## BEGIN
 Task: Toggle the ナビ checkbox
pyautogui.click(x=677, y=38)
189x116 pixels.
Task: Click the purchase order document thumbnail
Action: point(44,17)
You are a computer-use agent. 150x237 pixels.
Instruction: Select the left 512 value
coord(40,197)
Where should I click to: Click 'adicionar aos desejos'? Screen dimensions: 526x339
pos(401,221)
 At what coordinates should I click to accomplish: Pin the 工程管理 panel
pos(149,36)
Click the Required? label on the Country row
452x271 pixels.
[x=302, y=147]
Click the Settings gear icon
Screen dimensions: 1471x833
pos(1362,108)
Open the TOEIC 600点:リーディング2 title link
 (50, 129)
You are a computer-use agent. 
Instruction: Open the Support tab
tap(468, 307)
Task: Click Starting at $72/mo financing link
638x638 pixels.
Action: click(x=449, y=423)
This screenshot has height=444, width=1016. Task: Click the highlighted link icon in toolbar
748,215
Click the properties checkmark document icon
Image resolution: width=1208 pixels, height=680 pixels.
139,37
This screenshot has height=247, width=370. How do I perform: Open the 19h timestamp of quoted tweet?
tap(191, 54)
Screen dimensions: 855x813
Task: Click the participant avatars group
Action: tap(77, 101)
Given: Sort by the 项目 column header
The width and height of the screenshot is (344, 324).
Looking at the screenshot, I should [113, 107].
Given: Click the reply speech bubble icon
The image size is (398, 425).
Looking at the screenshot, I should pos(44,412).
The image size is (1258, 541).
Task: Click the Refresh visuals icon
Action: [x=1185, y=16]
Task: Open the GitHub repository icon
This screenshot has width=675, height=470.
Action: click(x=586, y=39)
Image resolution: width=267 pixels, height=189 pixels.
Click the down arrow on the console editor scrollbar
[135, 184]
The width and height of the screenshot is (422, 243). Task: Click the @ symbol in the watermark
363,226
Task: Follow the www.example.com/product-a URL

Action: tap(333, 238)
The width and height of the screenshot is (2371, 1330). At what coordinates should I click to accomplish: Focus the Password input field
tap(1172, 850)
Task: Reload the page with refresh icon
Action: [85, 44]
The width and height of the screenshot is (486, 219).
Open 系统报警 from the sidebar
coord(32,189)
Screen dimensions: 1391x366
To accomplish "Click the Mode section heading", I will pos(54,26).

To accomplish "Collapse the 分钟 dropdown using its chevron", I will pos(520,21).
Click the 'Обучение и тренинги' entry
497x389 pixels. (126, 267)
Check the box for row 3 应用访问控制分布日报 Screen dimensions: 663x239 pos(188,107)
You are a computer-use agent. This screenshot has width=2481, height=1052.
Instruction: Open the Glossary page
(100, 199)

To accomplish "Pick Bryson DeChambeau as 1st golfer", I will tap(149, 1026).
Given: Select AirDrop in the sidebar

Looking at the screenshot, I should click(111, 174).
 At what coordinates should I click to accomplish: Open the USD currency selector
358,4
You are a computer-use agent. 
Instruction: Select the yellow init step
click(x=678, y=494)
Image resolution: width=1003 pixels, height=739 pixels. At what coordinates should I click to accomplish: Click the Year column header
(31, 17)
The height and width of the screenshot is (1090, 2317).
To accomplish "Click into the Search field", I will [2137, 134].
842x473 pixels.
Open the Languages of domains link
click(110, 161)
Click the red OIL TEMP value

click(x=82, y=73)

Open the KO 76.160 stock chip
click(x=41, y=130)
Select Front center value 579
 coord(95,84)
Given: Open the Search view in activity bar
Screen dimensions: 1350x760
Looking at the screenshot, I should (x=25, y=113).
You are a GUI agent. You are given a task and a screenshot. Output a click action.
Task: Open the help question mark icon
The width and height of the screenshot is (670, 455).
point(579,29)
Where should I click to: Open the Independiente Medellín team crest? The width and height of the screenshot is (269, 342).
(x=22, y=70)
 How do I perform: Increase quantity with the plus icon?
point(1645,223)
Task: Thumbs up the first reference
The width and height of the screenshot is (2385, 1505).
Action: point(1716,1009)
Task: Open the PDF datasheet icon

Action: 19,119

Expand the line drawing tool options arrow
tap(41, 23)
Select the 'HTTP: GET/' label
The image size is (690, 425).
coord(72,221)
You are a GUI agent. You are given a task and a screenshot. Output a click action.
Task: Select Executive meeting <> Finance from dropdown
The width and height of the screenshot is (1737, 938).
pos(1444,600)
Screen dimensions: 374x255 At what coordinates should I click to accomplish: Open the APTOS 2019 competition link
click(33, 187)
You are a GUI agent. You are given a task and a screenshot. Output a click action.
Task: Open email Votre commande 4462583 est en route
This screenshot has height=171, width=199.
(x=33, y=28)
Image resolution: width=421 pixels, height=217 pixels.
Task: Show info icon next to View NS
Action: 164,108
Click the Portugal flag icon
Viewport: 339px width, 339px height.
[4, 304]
## END
**Aim of the task:** Return these lines word for word.

**Reply:**
 Task: Toggle the ナビ checkbox
pyautogui.click(x=677, y=38)
189x116 pixels.
Task: Click the purchase order document thumbnail
Action: point(44,17)
You are a computer-use agent. 150x237 pixels.
Instruction: Select the left 512 value
coord(40,197)
Where should I click to: Click 'adicionar aos desejos'? Screen dimensions: 526x339
pos(401,221)
 At what coordinates should I click to accomplish: Pin the 工程管理 panel
pos(149,36)
Click the Required? label on the Country row
452x271 pixels.
[x=302, y=147]
Click the Settings gear icon
Screen dimensions: 1471x833
pos(1362,108)
Open the TOEIC 600点:リーディング2 title link
 (50, 129)
You are a computer-use agent. 
Instruction: Open the Support tab
tap(468, 307)
Task: Click Starting at $72/mo financing link
638x638 pixels.
Action: click(x=449, y=423)
This screenshot has height=444, width=1016. Task: Click the highlighted link icon in toolbar
748,215
Click the properties checkmark document icon
Image resolution: width=1208 pixels, height=680 pixels.
139,37
This screenshot has height=247, width=370. How do I perform: Open the 19h timestamp of quoted tweet?
tap(191, 54)
Screen dimensions: 855x813
Task: Click the participant avatars group
Action: tap(77, 101)
Given: Sort by the 项目 column header
The width and height of the screenshot is (344, 324).
Looking at the screenshot, I should [113, 107].
Given: Click the reply speech bubble icon
The image size is (398, 425).
Looking at the screenshot, I should pos(44,412).
The image size is (1258, 541).
Task: Click the Refresh visuals icon
Action: [x=1185, y=16]
Task: Open the GitHub repository icon
This screenshot has width=675, height=470.
Action: click(x=586, y=39)
Image resolution: width=267 pixels, height=189 pixels.
Click the down arrow on the console editor scrollbar
[135, 184]
The width and height of the screenshot is (422, 243). Task: Click the @ symbol in the watermark
363,226
Task: Follow the www.example.com/product-a URL

Action: tap(333, 238)
The width and height of the screenshot is (2371, 1330). At what coordinates should I click to accomplish: Focus the Password input field
tap(1172, 850)
Task: Reload the page with refresh icon
Action: [85, 44]
The width and height of the screenshot is (486, 219).
Open 系统报警 from the sidebar
coord(32,189)
Screen dimensions: 1391x366
To accomplish "Click the Mode section heading", I will pos(54,26).

To accomplish "Collapse the 分钟 dropdown using its chevron", I will pos(520,21).
Click the 'Обучение и тренинги' entry
497x389 pixels. (126, 267)
Check the box for row 3 应用访问控制分布日报 Screen dimensions: 663x239 pos(188,107)
You are a computer-use agent. This screenshot has width=2481, height=1052.
Instruction: Open the Glossary page
(100, 199)

To accomplish "Pick Bryson DeChambeau as 1st golfer", I will tap(149, 1026).
Given: Select AirDrop in the sidebar

Looking at the screenshot, I should click(111, 174).
 At what coordinates should I click to accomplish: Open the USD currency selector
358,4
You are a computer-use agent. 
Instruction: Select the yellow init step
click(x=678, y=494)
Image resolution: width=1003 pixels, height=739 pixels. At what coordinates should I click to accomplish: Click the Year column header
(31, 17)
The height and width of the screenshot is (1090, 2317).
To accomplish "Click into the Search field", I will [2137, 134].
842x473 pixels.
Open the Languages of domains link
click(110, 161)
Click the red OIL TEMP value

click(x=82, y=73)

Open the KO 76.160 stock chip
click(x=41, y=130)
Select Front center value 579
 coord(95,84)
Given: Open the Search view in activity bar
Screen dimensions: 1350x760
Looking at the screenshot, I should (x=25, y=113).
You are a GUI agent. You are given a task and a screenshot. Output a click action.
Task: Open the help question mark icon
The width and height of the screenshot is (670, 455).
point(579,29)
Where should I click to: Open the Independiente Medellín team crest? The width and height of the screenshot is (269, 342).
(x=22, y=70)
 How do I perform: Increase quantity with the plus icon?
point(1645,223)
Task: Thumbs up the first reference
The width and height of the screenshot is (2385, 1505).
Action: point(1716,1009)
Task: Open the PDF datasheet icon

Action: 19,119

Expand the line drawing tool options arrow
tap(41, 23)
Select the 'HTTP: GET/' label
The image size is (690, 425).
coord(72,221)
You are a GUI agent. You are given a task and a screenshot. Output a click action.
Task: Select Executive meeting <> Finance from dropdown
The width and height of the screenshot is (1737, 938).
pos(1444,600)
Screen dimensions: 374x255 At what coordinates should I click to accomplish: Open the APTOS 2019 competition link
click(33, 187)
You are a GUI agent. You are given a task and a screenshot. Output a click action.
Task: Open email Votre commande 4462583 est en route
This screenshot has height=171, width=199.
(x=33, y=28)
Image resolution: width=421 pixels, height=217 pixels.
Task: Show info icon next to View NS
Action: 164,108
Click the Portugal flag icon
Viewport: 339px width, 339px height.
[4, 304]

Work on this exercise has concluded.